Her bowel and other organs were sent away for analysis, but no poisons could be detected. The analyst said that after he found no trace of poison in her organs, he felt that there was no need to analyse the chocolates.
After the report was heard, the coroner directed the proceedings back to the initial doctors’ findings stating that he could find no evidence as to the cause of her convulsions and could not say whether they were naturally caused. The doctor added that he had never heard of a child of five having convulsions of the kind common to younger children.
The manufacturer of the chocolates was also represented at the inquest by their solicitor. When he addressed the inquest, he said that he would like to say on behalf of the chocolate manufacturer that they were one of the biggest firms in existence and that they manufactured in Battersea over 30 tons of the bon bons every week and there had never been any complaint.
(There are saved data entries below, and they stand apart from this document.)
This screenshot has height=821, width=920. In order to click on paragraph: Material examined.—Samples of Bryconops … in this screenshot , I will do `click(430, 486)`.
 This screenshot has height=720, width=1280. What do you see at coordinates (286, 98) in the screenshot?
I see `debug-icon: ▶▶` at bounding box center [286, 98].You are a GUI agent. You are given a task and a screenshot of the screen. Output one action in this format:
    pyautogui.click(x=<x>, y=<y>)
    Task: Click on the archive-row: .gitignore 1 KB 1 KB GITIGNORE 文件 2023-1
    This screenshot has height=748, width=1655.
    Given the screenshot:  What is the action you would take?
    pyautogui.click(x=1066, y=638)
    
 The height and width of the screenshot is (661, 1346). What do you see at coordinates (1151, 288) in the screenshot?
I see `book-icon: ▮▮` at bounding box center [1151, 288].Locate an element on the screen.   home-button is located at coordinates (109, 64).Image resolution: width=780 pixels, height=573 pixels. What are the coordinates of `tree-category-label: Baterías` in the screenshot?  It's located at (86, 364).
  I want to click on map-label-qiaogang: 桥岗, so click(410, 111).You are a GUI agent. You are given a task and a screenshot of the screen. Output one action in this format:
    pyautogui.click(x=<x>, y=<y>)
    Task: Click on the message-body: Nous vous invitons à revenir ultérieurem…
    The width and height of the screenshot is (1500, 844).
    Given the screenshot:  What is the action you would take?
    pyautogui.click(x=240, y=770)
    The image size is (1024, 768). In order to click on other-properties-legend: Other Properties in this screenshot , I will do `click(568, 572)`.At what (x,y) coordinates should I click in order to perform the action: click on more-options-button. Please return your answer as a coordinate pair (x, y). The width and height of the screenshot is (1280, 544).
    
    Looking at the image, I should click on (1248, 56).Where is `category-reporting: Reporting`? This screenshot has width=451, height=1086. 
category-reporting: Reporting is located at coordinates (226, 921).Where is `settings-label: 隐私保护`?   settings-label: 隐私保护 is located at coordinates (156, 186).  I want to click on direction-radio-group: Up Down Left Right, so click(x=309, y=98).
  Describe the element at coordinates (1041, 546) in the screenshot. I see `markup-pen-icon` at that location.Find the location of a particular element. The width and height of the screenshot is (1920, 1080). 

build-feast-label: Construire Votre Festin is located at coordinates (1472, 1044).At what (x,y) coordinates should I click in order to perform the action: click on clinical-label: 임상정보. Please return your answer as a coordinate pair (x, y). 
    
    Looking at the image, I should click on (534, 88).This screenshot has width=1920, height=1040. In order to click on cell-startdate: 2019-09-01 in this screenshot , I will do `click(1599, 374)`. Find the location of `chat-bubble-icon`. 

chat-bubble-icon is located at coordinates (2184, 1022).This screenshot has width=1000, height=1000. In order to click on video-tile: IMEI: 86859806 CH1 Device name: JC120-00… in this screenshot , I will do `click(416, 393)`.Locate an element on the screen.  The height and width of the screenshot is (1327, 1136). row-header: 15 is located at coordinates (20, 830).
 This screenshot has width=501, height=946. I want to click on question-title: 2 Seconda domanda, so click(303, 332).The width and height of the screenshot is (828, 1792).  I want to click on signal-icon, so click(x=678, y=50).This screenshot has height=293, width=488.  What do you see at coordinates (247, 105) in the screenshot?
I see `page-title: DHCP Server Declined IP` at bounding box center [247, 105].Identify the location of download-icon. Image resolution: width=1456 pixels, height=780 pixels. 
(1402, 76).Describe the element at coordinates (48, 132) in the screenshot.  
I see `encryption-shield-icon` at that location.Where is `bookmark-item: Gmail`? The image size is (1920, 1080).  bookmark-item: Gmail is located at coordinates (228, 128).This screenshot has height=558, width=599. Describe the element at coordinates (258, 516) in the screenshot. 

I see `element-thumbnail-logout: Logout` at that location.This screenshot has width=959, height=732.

He said that the huge quantity manufactured by the firm and the fact that there had never been any complaint was, he thought, sufficient guarantee that the chocolates were good. He added that the name of the firm was a household word.
The coroner added by saying, 'I think by the man in the street this brand of chocolates is considered beyond reproach'.
After the report was considered and the chocolate manufacturers solicitor had been heard, the coroner asked the doctor whether he could suggest how Margery Gardener might have died and he said that he thought that her cause of death must have been due to overloading of the stomach causing constipation in the lower bowel, just as might be found in a much younger child. He added that there was no reason to suggest that she had choked and said that it was unusual for a child of five to have convulsions from constipation.
The doctor was also asked a question regarding the cause of constipation and the doctor stated that the chocolates would not have caused constipation.
It was also noted that Margery Gardener's mother said that there had been a rumour all over town that the doctor had taken a chocolate from Margery Gardener's throat and that she had choked. Margery Gardener's mother also told the inquest that Margery Gardener had eaten heartedly and that she was a 'proper little glutton' and that she had told her that she would make herself ill.
When the coroner summed up, he noted the doctors explanation and the results of the analysis of Margery Gardener's organs and noted that they had several coincidences surrounding the case, in particular, the fact that the other children had also become ill after eating the chocolates and that one small boy had thrown his away, which he said was a rather unusual thing for a child to do, which he said left some suspicion. However, he said that he thought that the only verdict that the jury could return was that constipation and overeating had caused convulsions and that her death was due to natural causes.
The jury then returned the verdict that Margery Gardener had died of natural causes brought about by general Christmas over-feeding.